隠したがりの傷心にゃんこは冷徹上司に拾われて
「猫宮――っ!」

 いるはずのない人の声が聞こえて、これは幻聴なのだと思った。
 こんな時にも自分に都合のいいように聞こえるなんて、私は男の言う通り、頭の中はお花畑なのかもしれない。

 そう、思ったのに。

 私の上に馬乗りになっていた男が、突然退いた。正確には、何かに後ろから引っ張られていった。
 男がいなくなり、反射的に自分の体を抱きしめようとした。
 けれど、薬のせいなのかまだ身体がうまく動かない。

 ――部長、何で?

 幻聴だと思ったのは、どうやらそうじゃなかったらしい。
 ベッドに横たわった私の足元の先、ベッドの下で、男が羽交い締めにされている。

 彼を羽交い締めにする、大柄のスーツ姿の男性。
 仏頂面の彼は、どこからどう見ても部長だった。

「ぐ、ぐぉっ!」

 男は腕を後ろから絞められ、情けない声を出している。

「てめえ、猫宮に何をした?」

 部長の声は、今まで聞いた中で一番大きくて、低くて、怒りと憎しみに満ちている。

 男は必死に抵抗を試みているが、部長の蹴りがみぞおちに入ると倒れ込み、黙ってしまった。

「ぶ、ちょう……」

 声が震えて、自分がとても震えていることに気付いた。
 部長は私をちらりと見ると、ジャケットを脱ぎ私にパサリと掛けた。

「悪い、猫宮。
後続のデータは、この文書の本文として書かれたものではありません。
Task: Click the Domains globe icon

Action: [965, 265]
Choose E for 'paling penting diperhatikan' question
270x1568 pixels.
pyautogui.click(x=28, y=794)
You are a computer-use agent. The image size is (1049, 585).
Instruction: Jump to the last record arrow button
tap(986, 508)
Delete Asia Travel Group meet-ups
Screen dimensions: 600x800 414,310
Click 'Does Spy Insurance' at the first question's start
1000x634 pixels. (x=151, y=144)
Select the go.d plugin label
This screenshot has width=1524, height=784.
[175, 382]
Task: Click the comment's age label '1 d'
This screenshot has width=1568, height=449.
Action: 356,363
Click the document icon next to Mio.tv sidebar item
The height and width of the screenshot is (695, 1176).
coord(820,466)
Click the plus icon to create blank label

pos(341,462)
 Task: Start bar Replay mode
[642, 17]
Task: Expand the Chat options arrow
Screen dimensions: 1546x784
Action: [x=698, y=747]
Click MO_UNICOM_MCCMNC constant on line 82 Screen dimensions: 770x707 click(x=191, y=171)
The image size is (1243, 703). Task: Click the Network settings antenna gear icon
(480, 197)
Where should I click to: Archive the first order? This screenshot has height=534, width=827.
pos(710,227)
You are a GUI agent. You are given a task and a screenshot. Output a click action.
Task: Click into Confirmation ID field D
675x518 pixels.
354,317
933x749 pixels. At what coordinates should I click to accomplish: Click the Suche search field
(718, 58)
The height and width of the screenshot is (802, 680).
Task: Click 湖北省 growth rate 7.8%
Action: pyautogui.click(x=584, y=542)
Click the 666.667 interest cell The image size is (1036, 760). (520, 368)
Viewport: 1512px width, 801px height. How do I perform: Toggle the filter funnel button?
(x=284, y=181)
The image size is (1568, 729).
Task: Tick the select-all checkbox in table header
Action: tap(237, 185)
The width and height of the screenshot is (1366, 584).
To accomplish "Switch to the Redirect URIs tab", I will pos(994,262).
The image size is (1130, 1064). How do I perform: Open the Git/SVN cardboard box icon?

少しだけ、見えてしまった」

 そういえば、上半身がはだけていた。
 思い出し、顔が熱くなる。

「い、いえ……」

 背を向ける部長に小さな声で言うと、部長はそのまま続けた。

「何もされていないか?」

「性的なことは、……」

 未遂だった。
 部長が来てくれなければ、どうなっていただろうと想像してしまい、恐怖に身体がガタガタと震えた。

「ぶちょ、わた、し……」

 震えとまだ残る薬のせいで、上手く喋れない。
 それ以上に、喋れない理由は、私の一番嫌いな、弱さの象徴のせいだった。

 泣きたくなんてない。
 弱くなんていたくない。

 そう思うのに、だんだんと部長の背中がぼやけていく。
 だめ、泣いたら――

 そう思っていると、不意に視界から部長が消える。
 その刹那、ふわりと抱き起こされ、優しい温かさに、ぎゅうっと包まれていた。